Grow Your Business by Working With a Wholesaler

by Thom Tracy

4 min read

Creating your own goods can become difficult once you begin attempting to scale your business. Small companies often notice they lack the technology, infrastructure, staff, and resources needed to expand and meet the demand for their product. In these situations, consider turning to a wholesaler to produce your goods so you can meet the needs of your customers and continue the smooth operations of your company.

Benefits of Working With a Wholesaler

Because wholesalers operate with bulk orders, they are typically able to offer the lowest prices on goods. Many of the discounts wholesalers receive on raw materials are passed on to whoever orders from them. This creates lower inventory costs and reduced cost of goods sold compared to if you were to make the good yourself.

Wholesalers may also have a catalog or other product listing from which you can order. Although these products may not be customizable, they may be more inexpensive alternatives for some of your other products.

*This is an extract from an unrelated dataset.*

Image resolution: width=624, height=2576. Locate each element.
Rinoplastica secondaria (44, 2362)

Prices with wholesalers can often be negotiated. Because you are more likely to place larger orders with a wholesaler, a wholesaler will tend to foster a long-term relationship with your business. Therefore, customer service offerings, including negotiated prices, are frequently offered.

Dropshipping

When selecting or working with a wholesaler, research dropshipping opportunities. This practice has the wholesaler produce a good and directly deliver the product to your customers. This is in contrast to standard operations where the goods are shipped to you, held as inventory, and shipped to a customer upon ordering. Under dropshipping agreements, you essentially pay to have the wholesaler handle all inventory and shipping matters. The remaining portion of sales revenue is retained by your company.

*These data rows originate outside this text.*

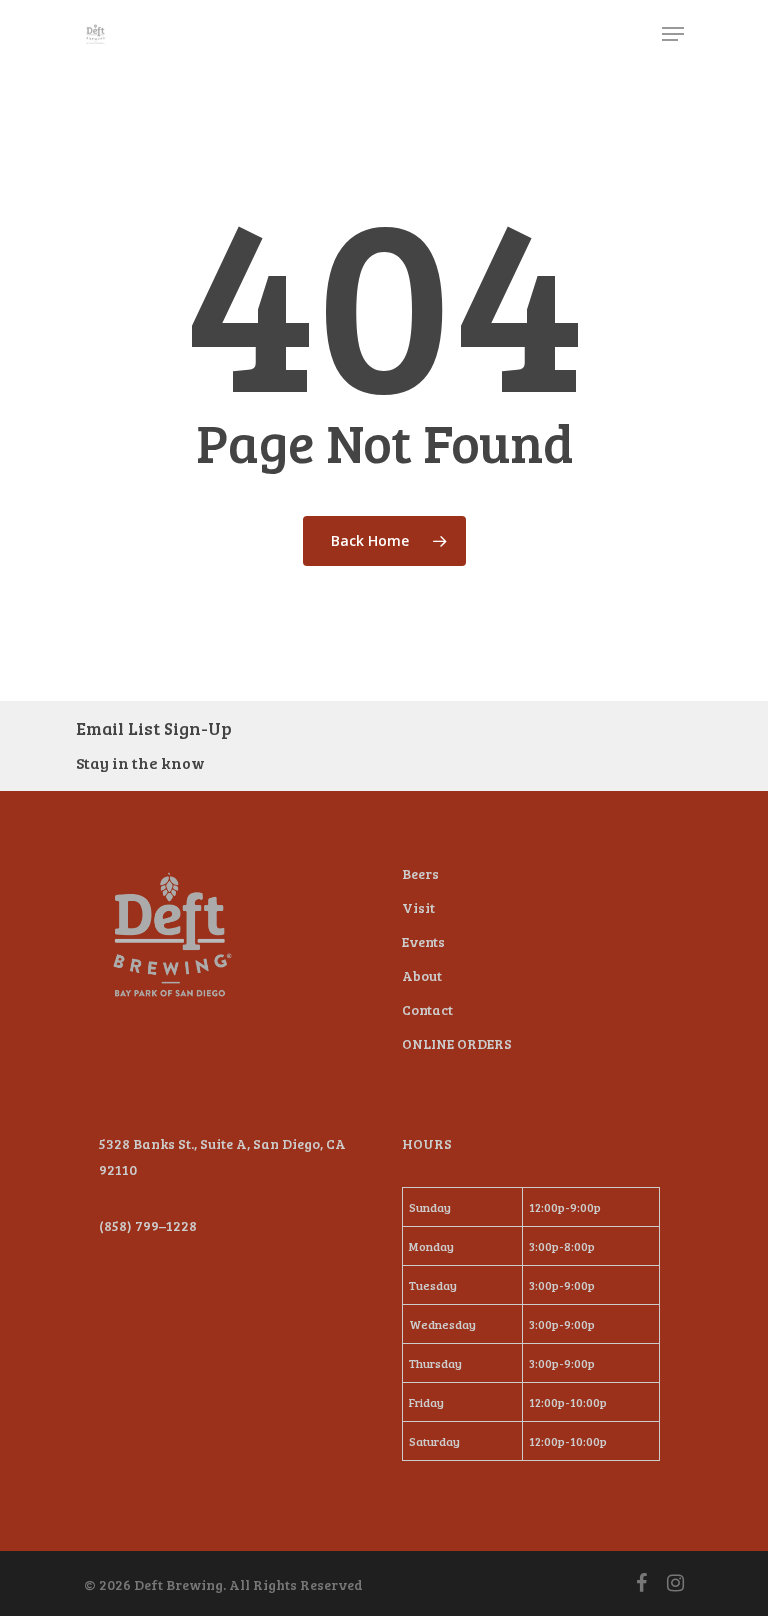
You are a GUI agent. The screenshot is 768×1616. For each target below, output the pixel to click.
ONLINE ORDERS (457, 1043)
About (422, 975)
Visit (418, 907)
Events (423, 941)
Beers (420, 873)
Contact (427, 1009)
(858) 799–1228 (148, 1225)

Dropshipping can be very beneficial as it results in less inventory management costs for you. This includes insurance, storage, inventory purchasing fees, loss on obsolete goods, and administrative costs to maintain inventory information. Ensure your wholesaler has the appropriate means of providing this function. Investigate what a dropshipped order would look like, including communication, correlating technological information, turnaround time, quality checks, personalization options, and shipping policies. In addition, understand the customer service aspect of the distribution service; sometimes, a customer will not even know another company is shipping the product, so it is very important to clearly define your shipping expectations.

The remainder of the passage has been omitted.